その結果、低温〜中温時においても回転の摩擦抵抗が増加することはなく、所望の回転の摩擦抵抗を維持することができるとともに、高温時の外側ブッシュと内側ブッシュとの間の隙間防止を図ることができる。
【図面の簡単な説明】
【図1】本発明に係るクランクシャフトの支持構造を採用した自動二輪車の側面図
【図2】本発明に係るクランクシャフトの支持構造を採用したエンジンの断面図
【図3】本発明に係るクランクシャフトの支持構造の要部詳細図
【図4】本発明に係るブッシュとボールベアリングの詳細図
【図5】本発明に係るクランクシャフトの支持構造の第1組立て説明図
【図6】本発明に係るクランクシャフトの支持構造の第2組立て説明図
【符号の説明】
34…クランクケース、37…ブッシュ、38…ボールベアリング、41…クランクシャフト、51…軸部(第1ジャーナル)、56…軸部(第2ジャーナル)、71…外側ブッシュ、72…内側ブッシュ。
Claims (4)
- クランクシャフトの軸部にボールベアリングを嵌め、このボールベアリングを鉄製のブッシュを介してアルミニウム合金製のクランクケースに取付けるクランクシャフトの支持構造において、
前記ブッシュは、クランクケースに一体的に鋳包んだ外側ブッシュと、この外側ブッシュに圧入した内側ブッシュとの2部材からなることを特徴とするクランクシャフトの支持構造。 - 前記外側ブッシュは、クランクケースに一体的に鋳包んだ鋳鉄ブッシュであり、前記内側ブッシュは、鋼製ブッシュであることを特徴とする請求項1記載のクランクシャフトの支持構造。

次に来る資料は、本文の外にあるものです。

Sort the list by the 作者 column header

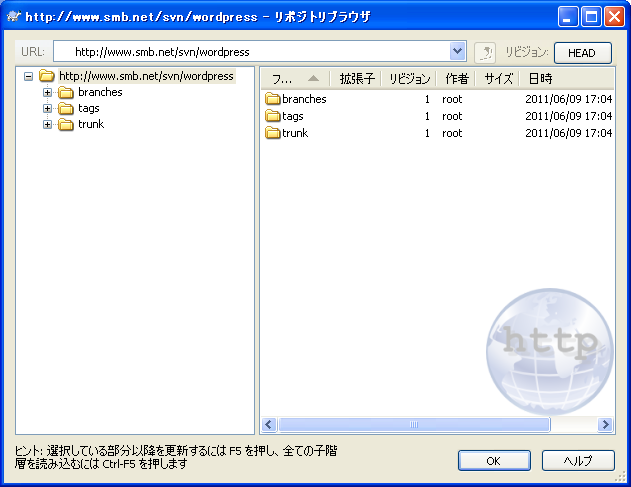(x=456, y=78)
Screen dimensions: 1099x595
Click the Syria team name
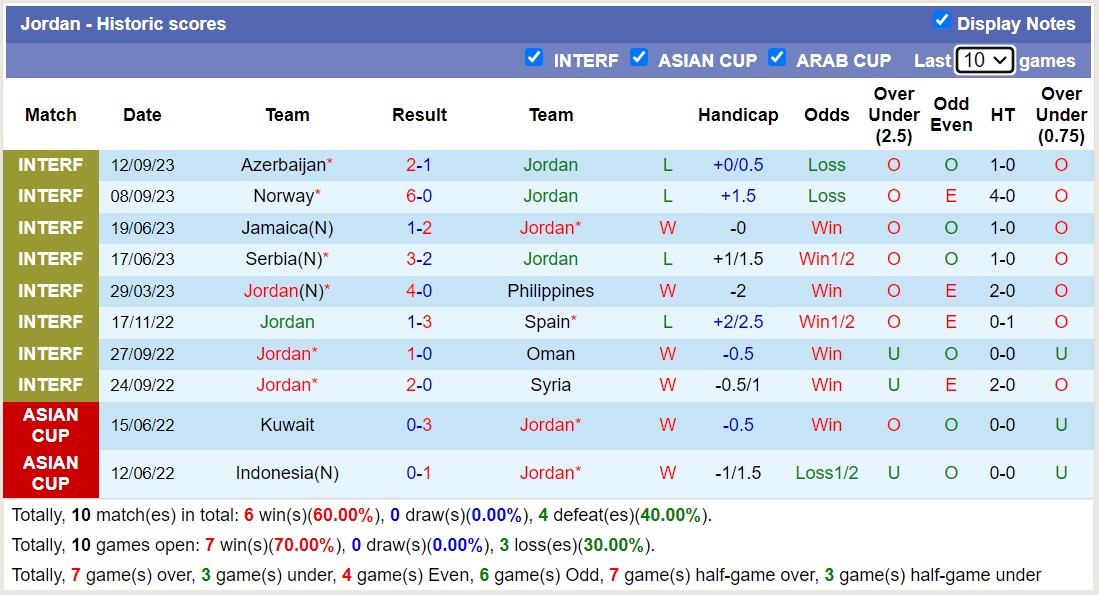(x=551, y=385)
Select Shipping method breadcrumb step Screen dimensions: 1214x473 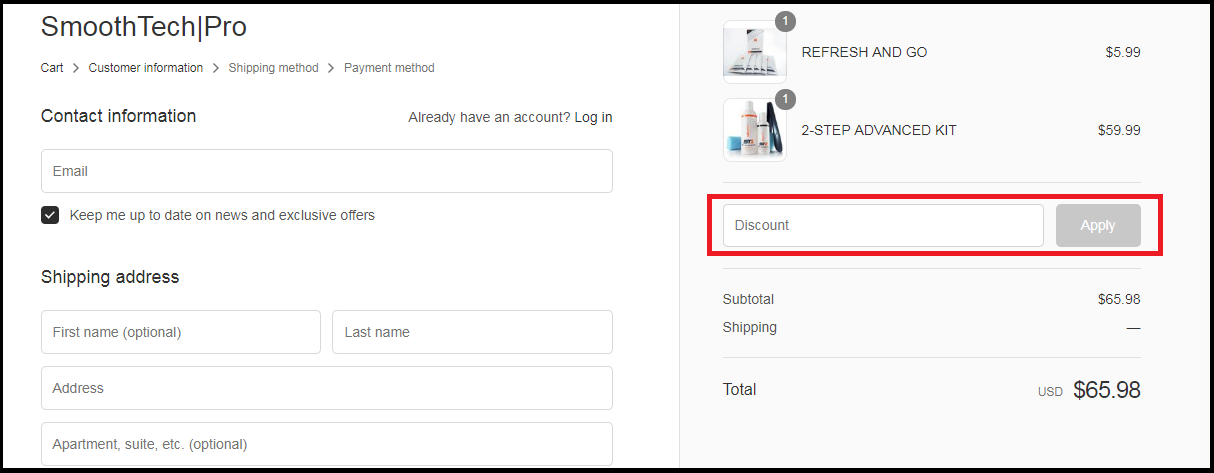pos(273,68)
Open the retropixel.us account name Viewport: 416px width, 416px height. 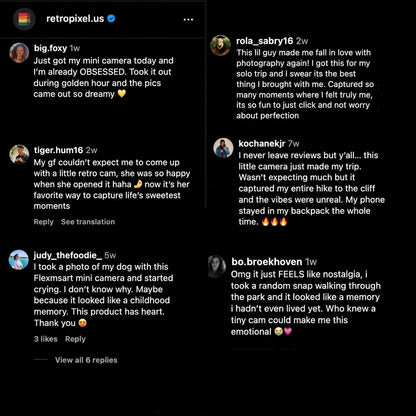(x=75, y=19)
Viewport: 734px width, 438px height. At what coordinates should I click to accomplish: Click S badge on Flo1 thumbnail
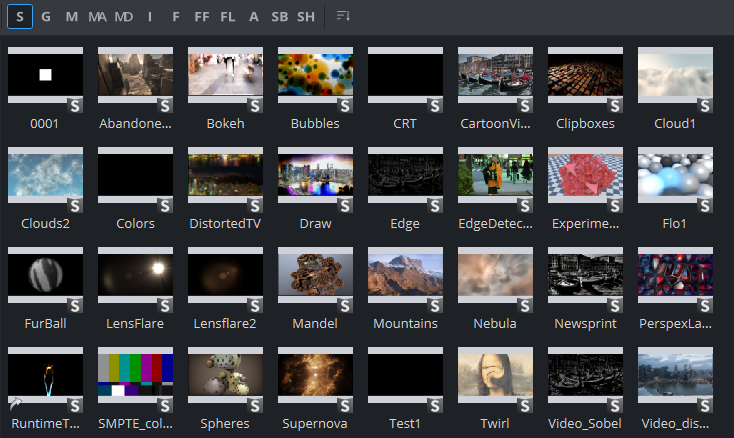[705, 205]
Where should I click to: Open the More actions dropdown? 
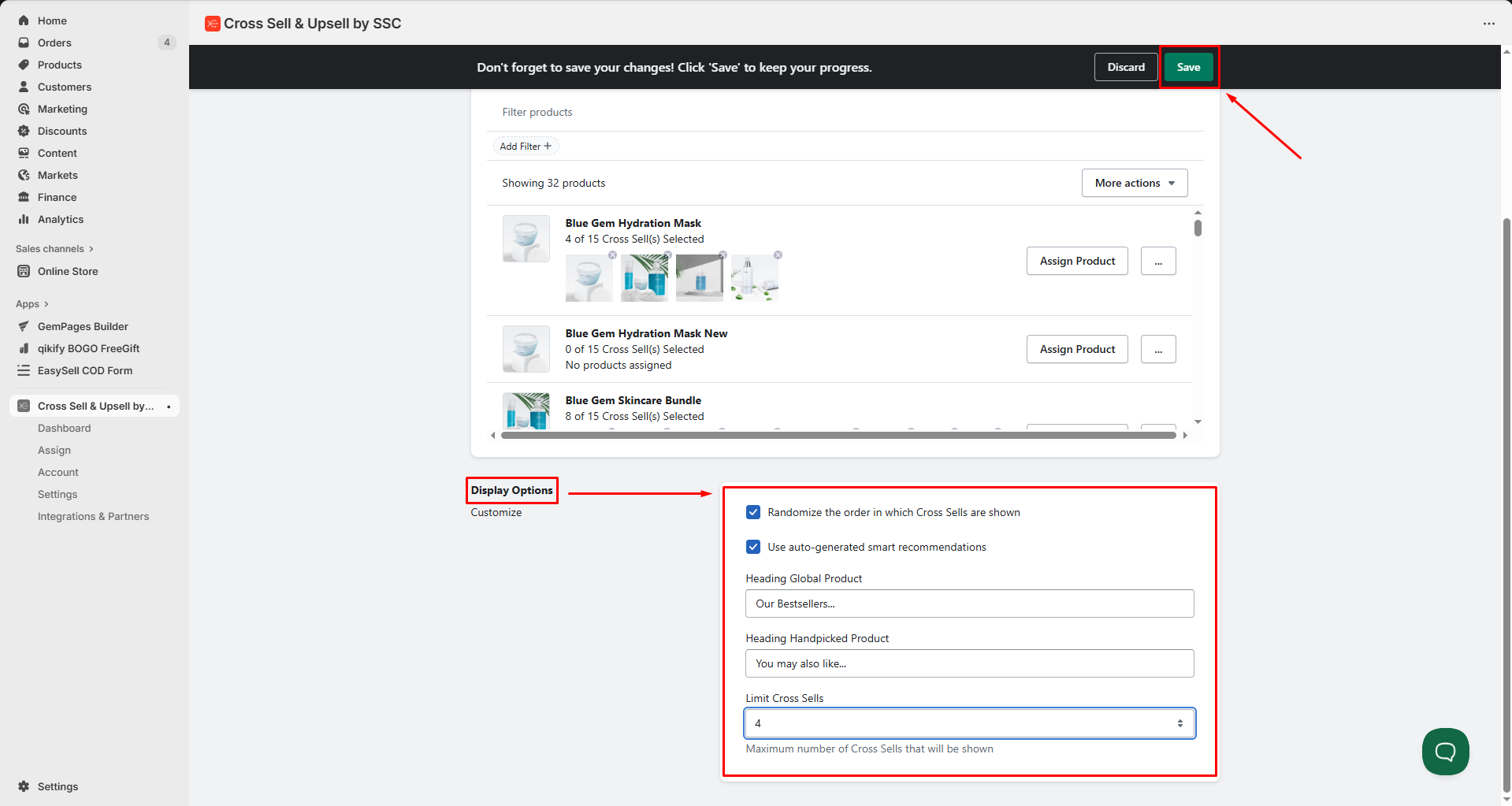click(1134, 183)
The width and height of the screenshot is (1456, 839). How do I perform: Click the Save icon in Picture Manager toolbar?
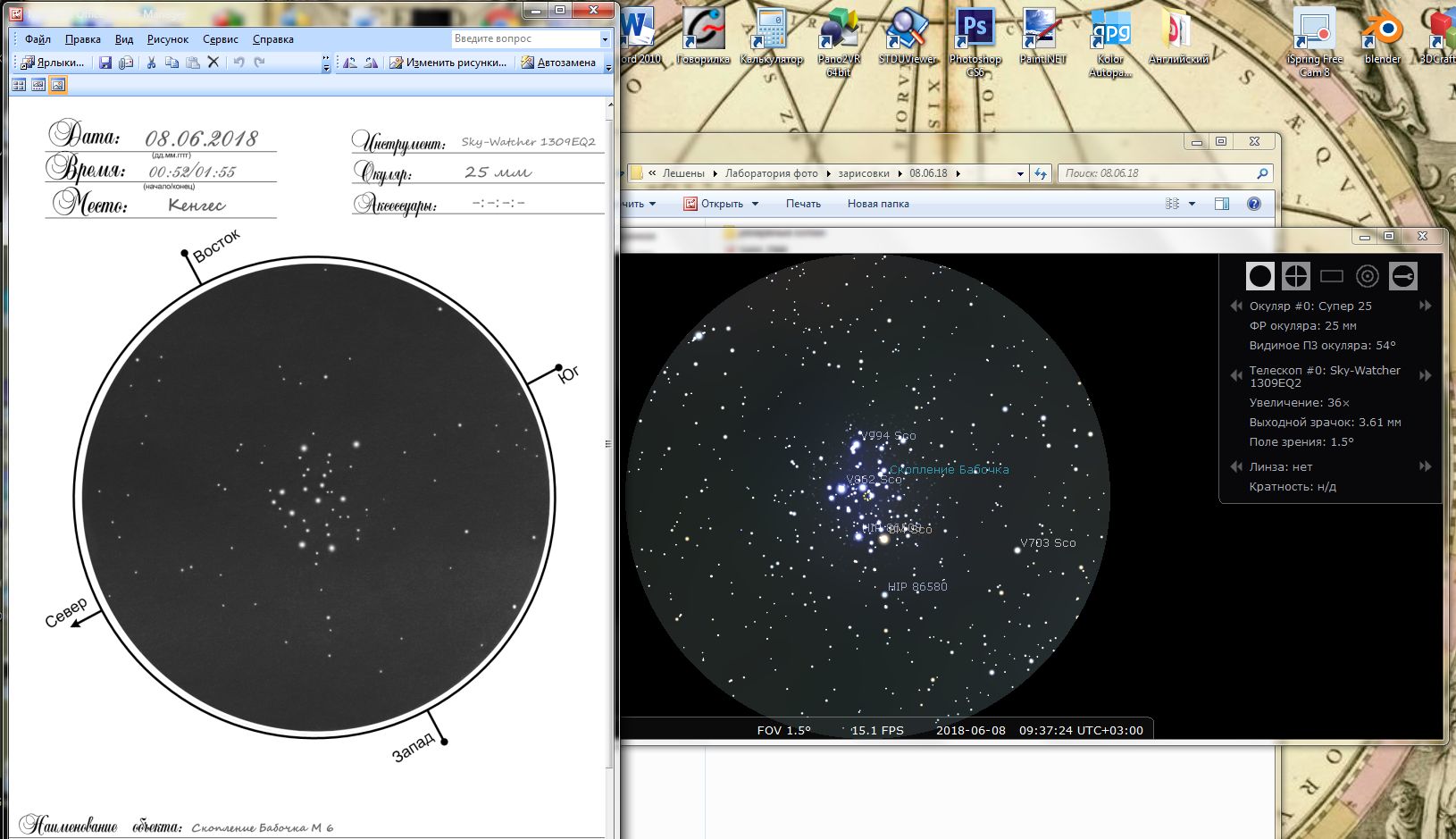pyautogui.click(x=105, y=63)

- 前記内側ブッシュと前記ボールベアリングのしめ代をaとし、内側ブッシュと前記外側ブッシュのしめ代をbとしたときに、しめ代bは、しめ代aより大きく設定したことを特徴とする請求項1又は請求項2記載のクランクシャフトの支持構造。
- 前記内側ブッシュと前記ボールベアリングのしめ代をaとし、内側ブッシュと前記外側ブッシュのしめ代をbとしたときに、しめ代bは、2×a<b<4×aの範囲内に設定したことを特徴とする請求項1又は請求項2記載のクランクシャフトの支持構造。